Usually when you start a new game, you have a bit of an idea on what it could be about and what type of experience you’ll have when you start playing it. With G Prime: Into the Rain, I was confused from the outset. Described by the developers, Soma Games, as a ‘Steampunk Slingshot Puzzler set in space’, the only thing I knew at this point was that my limited puzzler skill-set would be called upon and tested. Time to get frustrated in space, I thought.
Through the first cinematic you find out that the people of the planet Ptah have noticed that a dark mass has steadily grown in the night’s sky. As it’s grew in size they also noticed that it was heading straight for them. Now, rather than running to the hills in fear, as any normal sane person would, the corporations and nations of Ptah thought they’d do the opposite and indeed send forth spaceships to investigate the growing anomaly. It’s at this point that the very brave citizens of Ptah start calling the black thing in the sky ‘The Rain’. I have no idea why… and from what I have played of the game, neither do they.

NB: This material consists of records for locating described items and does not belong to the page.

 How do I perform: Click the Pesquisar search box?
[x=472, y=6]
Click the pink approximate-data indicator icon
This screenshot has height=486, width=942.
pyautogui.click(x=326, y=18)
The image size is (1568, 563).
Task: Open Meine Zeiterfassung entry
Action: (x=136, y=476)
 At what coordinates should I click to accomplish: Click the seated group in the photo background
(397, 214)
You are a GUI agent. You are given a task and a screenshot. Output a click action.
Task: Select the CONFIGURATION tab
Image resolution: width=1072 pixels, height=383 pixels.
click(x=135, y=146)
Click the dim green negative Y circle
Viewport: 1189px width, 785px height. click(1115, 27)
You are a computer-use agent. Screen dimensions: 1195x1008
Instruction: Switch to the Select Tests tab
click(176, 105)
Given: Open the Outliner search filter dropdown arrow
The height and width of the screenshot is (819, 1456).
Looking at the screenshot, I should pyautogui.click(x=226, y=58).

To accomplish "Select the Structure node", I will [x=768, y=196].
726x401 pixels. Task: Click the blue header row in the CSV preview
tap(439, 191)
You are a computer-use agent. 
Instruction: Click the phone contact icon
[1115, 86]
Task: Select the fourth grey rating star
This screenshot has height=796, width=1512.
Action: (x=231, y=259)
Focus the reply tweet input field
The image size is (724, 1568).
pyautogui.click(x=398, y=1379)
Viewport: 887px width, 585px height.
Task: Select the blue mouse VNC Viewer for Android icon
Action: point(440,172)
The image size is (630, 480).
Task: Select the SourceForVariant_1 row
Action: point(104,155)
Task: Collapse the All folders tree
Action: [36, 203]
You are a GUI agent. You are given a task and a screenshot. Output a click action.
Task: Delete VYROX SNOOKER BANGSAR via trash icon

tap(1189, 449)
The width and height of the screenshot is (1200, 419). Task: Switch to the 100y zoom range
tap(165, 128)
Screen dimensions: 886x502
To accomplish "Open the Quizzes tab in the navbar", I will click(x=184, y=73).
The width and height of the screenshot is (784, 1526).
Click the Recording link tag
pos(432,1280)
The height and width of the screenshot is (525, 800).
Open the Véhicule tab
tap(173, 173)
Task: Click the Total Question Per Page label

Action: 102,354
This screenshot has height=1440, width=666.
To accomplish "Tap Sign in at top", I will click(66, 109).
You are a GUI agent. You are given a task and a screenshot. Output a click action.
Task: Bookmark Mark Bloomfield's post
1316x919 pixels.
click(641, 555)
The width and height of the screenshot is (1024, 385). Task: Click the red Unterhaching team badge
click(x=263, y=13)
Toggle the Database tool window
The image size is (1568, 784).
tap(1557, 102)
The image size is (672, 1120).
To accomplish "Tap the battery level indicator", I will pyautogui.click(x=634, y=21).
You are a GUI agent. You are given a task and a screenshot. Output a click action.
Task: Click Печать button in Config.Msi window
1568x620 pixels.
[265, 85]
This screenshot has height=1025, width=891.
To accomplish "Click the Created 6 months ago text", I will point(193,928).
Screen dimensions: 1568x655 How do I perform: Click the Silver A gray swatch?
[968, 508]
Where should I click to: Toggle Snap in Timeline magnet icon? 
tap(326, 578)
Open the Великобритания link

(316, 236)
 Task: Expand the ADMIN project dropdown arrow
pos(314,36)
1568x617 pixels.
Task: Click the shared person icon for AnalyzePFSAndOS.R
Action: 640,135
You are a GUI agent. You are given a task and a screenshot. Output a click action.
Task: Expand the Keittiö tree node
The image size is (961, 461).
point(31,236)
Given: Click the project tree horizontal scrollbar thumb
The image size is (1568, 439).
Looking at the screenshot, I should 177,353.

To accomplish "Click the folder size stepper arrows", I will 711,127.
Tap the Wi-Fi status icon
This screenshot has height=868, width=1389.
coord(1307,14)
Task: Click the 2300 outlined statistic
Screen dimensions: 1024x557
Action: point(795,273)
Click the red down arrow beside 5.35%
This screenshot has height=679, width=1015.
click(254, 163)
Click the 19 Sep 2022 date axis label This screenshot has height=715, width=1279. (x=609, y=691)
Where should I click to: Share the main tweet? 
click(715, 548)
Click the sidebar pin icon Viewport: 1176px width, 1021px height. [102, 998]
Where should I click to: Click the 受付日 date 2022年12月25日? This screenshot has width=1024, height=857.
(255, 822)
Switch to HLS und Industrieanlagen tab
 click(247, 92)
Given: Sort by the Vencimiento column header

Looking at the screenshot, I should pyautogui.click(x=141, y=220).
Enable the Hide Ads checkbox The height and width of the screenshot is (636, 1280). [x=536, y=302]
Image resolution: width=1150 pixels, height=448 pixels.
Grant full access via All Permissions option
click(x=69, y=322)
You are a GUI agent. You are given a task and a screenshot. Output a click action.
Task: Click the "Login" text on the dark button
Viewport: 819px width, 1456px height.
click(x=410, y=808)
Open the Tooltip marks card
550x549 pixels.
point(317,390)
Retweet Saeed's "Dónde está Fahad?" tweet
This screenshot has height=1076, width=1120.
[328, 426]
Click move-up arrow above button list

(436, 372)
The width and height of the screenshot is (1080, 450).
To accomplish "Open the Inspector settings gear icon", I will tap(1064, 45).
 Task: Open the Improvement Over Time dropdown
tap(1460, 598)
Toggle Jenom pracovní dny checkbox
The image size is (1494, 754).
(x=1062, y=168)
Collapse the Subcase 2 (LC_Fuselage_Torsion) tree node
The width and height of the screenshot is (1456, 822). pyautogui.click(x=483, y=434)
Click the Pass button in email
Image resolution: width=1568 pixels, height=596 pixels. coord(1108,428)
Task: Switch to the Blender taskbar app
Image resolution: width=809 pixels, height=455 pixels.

It so happens that when these spaceships reach The Rain they find that huge amounts of profitable resources within. Hence starts a mass event; countless fleets of explorers are sent from these large corporations to pillage The Rain for everything it’s got. You are one of these explorers. And your ‘adventure’ is about to begin.
Your first task is to choose the corporation you work for and then understand your surroundings within your ship. Choosing your corporation isn’t fruitful and the only different I saw between them was their company logo. I went for what shape caught my eye best. From that you move onto a very simple game hub which with four monitors that you can highlight to access settings panels to twiddle with. It’s then completely left up to you to explore and find out what each screens holds.
You are then launched (pun intended) into the first of the seven sectors you will be hopefully mining all those delicious resources from. To do this mining you fire rockets from your spaceship and have them connect or ‘ping’ as close as possible to the various and multiple target resources on the screen. Sounds simple? It isn’t. You must use your understanding of gravitational pull to hit these targets without colliding into obstacles that are in the way. Each of these obstacles have their own gravitational field, and here lies the puzzle element: successful navigate around the obstacles whilst collecting all the resources, using as little rockets as possible as they cost in-game currency. Your aim is to slingshot your way to ultimate victory by shooting that one rocket that hits all resources in one go, and doing so is a truly rewarding feeling. Selecting your rocket’s path is done by moving a dial around, think the icon in Pop Cap’s Peggle. Choose the trajectory and you will see the rocket’s projected path. Once happy with the path you simply fire your rocket, and it’s away.
So far, so good I here you say. Well, yes and no. The challenge of judging the trajectory of your rockets is fun but then, unfortunately this game starts to let you down . As I suggested previously, G Prime doesn’t hold your hand. I spent almost an hour still in the first sector, which is the tutorial sector. Which, by the law of the universe, should be where players are tutored into knowing all the tricks that would be needed to succeed. It isn’t. I stumbled upon the fact that you have a certain amount of fuel in your rockets, allowing you to alter your course. It was also through accident that I happened upon further options for the trajectory for your rocket – pressing the bumper buttons allows you to add more speed to the rockets launch and so on.
There’s more than in-game obstacles to contend with, the camera angle is another barrier to your fun and rocket accuracy. When the rocket is in flight it’s horrendous. The screen automatically zooms from a map view of the spaceship, obstacles and resources to a zoomed in side-on angle of the rocket. You will find yourself frantically rotating the right analogue stick hoping to get a better view of the resources you’re aiming for, and the various obstacles you are desperate to avoid. Timing this and using the fuel within your rocket to avoid wasting more rockets is, again, a rewarding but ultimately frustrating challenge that had me fuming at times. Yet the rewarding feeling of completing a section to move on to the next within a sector is what people play puzzle games for.
I’d certainly advise anyone thinking of picking up G Prime to read the in-game manuals. There is a ton of information about the corporation’s histories, the planets and solar systems and an actual guide on how to use the rockets. However, even with adequate knowledge on how to play effectively the awkward camera, limited mechanics and repetitive experience won’t hold your attention for too long.